TO-DO ITEM:
Update only the material that begins at the line containing "At what (x,y)" and ends after the line containing "Locate an element on the screen.". Reproduce those lines with "screen" replaced by "display" and everything else unchanged.

----- EXTRACTED INFORMATION -----

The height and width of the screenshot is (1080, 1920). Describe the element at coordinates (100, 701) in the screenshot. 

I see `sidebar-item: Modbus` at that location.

-----
----- EXTRACTED INFORMATION -----

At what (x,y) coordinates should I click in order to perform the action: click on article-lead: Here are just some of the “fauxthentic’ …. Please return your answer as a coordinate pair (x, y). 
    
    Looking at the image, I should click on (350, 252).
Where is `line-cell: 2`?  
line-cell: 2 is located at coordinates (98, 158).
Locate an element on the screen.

-----
----- EXTRACTED INFORMATION -----

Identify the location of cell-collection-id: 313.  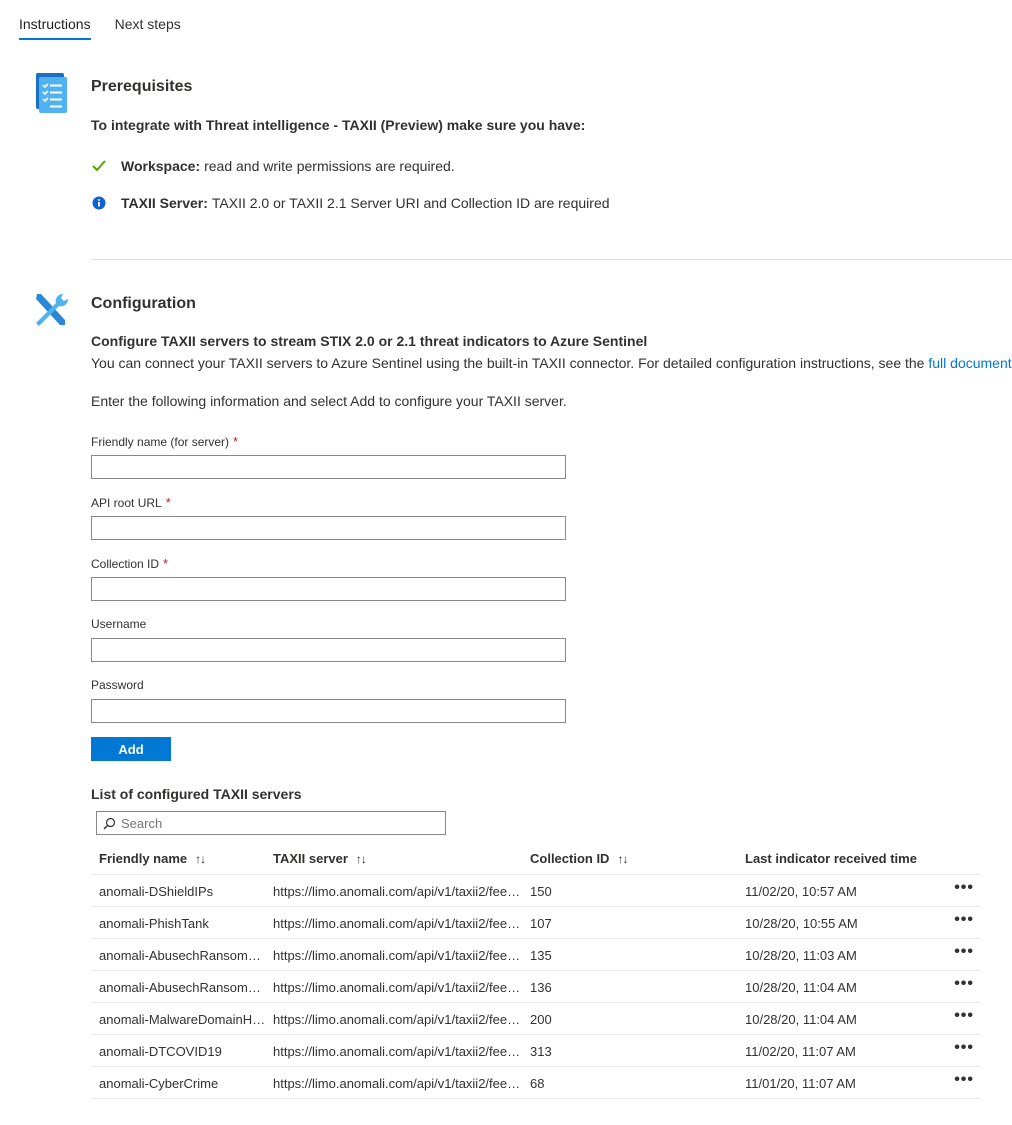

-----

ANSWER TO THE PROBLEM:
At what (x,y) coordinates should I click in order to perform the action: click on article-lead: Here are just some of the “fauxthentic’ …. Please return your answer as a coordinate pair (x, y). 
    
    Looking at the image, I should click on (350, 252).
Where is `line-cell: 2`?  
line-cell: 2 is located at coordinates (98, 158).
Locate an element on the display.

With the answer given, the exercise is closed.